Funding Sources: US Department of Energy CBE Industry Consortium In-kind support from Johnson Controls

Project Objective

The goal of this project is to develop a nascent open-source common data model, Brick, into a robust tool that can enable the scaling of major energy savings, improved building performance, and grid responsiveness across commercial buildings through the implementation of advanced algorithms and analysis.

Significance to Industry

Implementing analytics and controls in existing commercial buildings can cost-effectively reduce energy use as well as improve building performance, and respond to electric grid demand for improved reliability and efficiency. However, currently available tools are difficult and expensive to incorporate in real buildings, due to controls vendors’ unique and irregular naming conventions and classification schemes, as well as the inherent uniqueness of commercial buildings.

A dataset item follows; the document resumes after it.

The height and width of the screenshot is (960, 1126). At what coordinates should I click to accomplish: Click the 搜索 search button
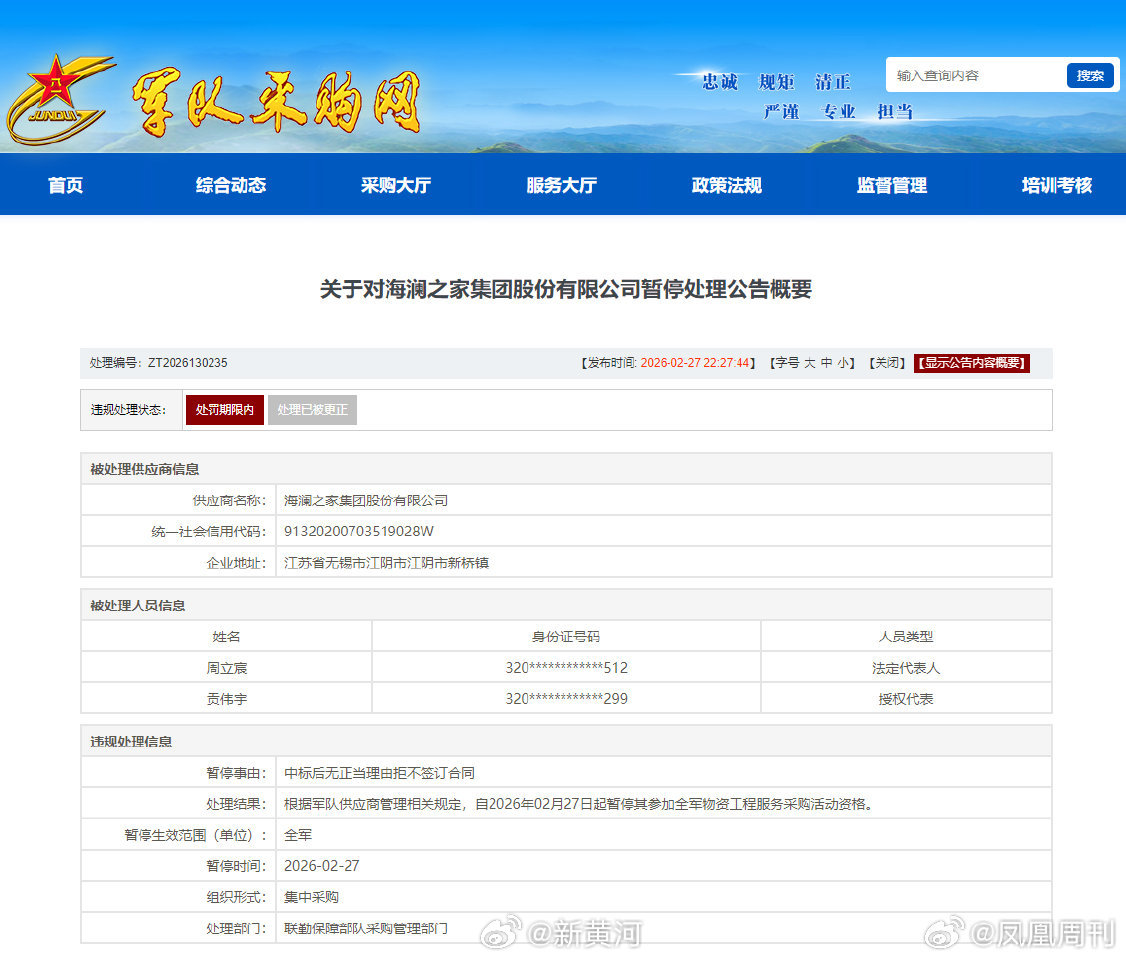coord(1091,75)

In addition, the full potential of building cyber-physical tools, used throughout the design, construction and operation building lifecycle, is currently stymied by lack of integration. A common naming structure and organization, or schema, could provide the means to interoperate among these tools, such as building information models (BIM) 3-D mapping, advanced controls and analytics, and HVAC and building energy modeling (such as Spawn of EnergyPlus). Such a schema could also potentially coordinate across multiple building systems (e.g., sensors, HVAC, lighting) and provide dynamic and real-time control, and demonstrate values other than energy such as asset tracking.

Initiated by a consortium of universities and industry, Brick is an open-source schema for representing metadata in buildings. While Brick has been gaining traction recently, it has not been used at scale outside of small ad-hoc applications, and adoptions suffers from the lack of tools, translators, and integration with existing time-series databases for data analysis and building management

Research Approach

The specific tasks of the project are to: (1) expand the Brick schema, (2) develop tools and translators for adding information to Brick models, (3) develop an open-source building analytics platform that provides for tracking changes in the building (e.g., ‘version’ control of Brick models), (4) evaluate open-source building analytics and controls applications (e.g. ASHRAE Guideline 36, OBC) on several buildings, and (5) develop a technology transition plan.

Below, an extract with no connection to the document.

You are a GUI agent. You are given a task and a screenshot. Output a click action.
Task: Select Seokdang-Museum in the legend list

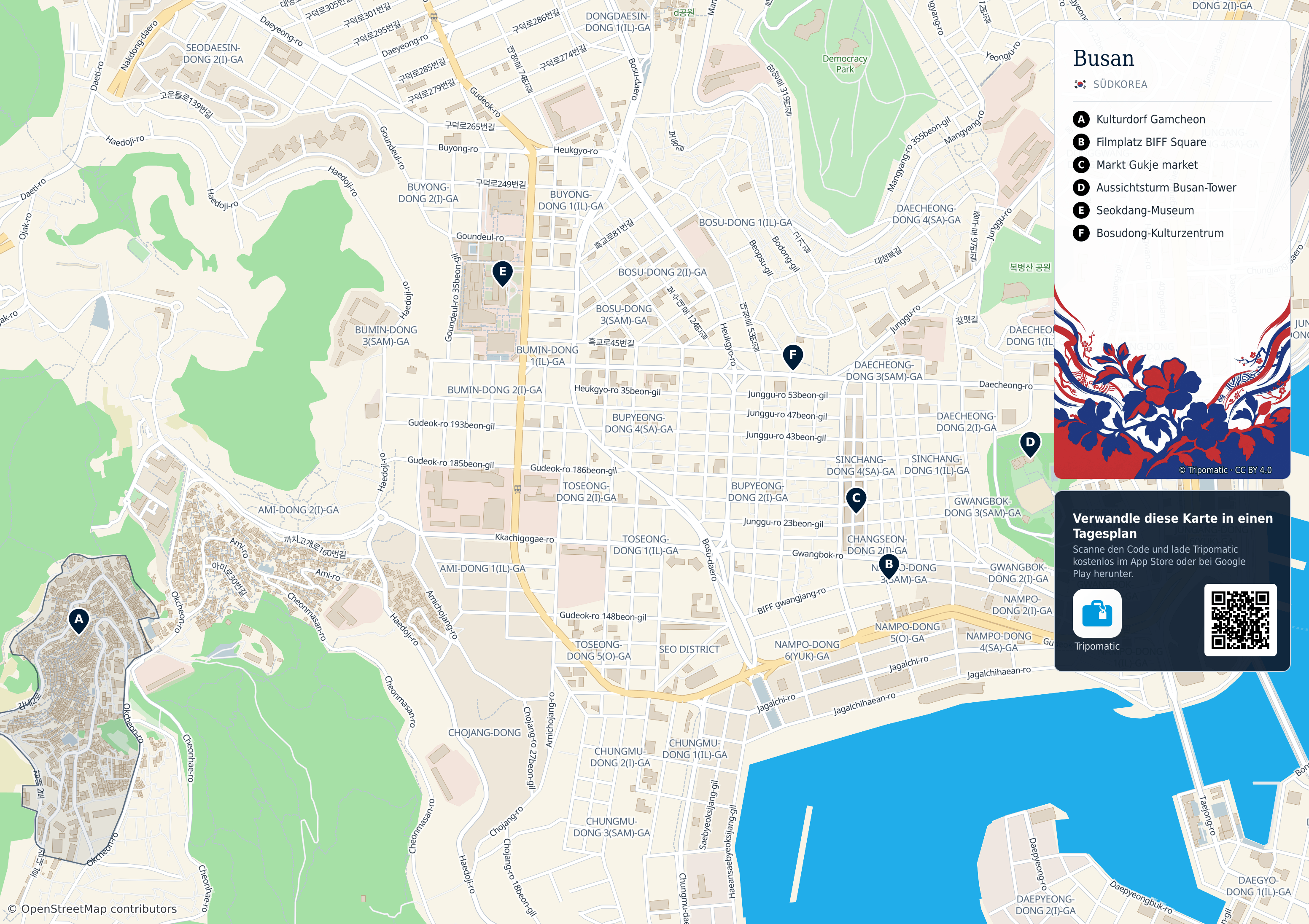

Illustration of Brick building schema
To advance adoption, the team is working with the ASHRAE BACnet committee and Project Haystack to incorporate Brick as part of ASHRAE Standard 223P, a new proposed standard for semantic tagging of building data. UC Berkeley team members include Therese Peffer, Gabe Fierro, Paul Raftery and Carlos Duarte, along with researchers from LBNL and Johnson Controls. This project was funded as part of DOE’s Building Energy Efficiency Frontiers & Innovation Technologies (BENEFIT) program.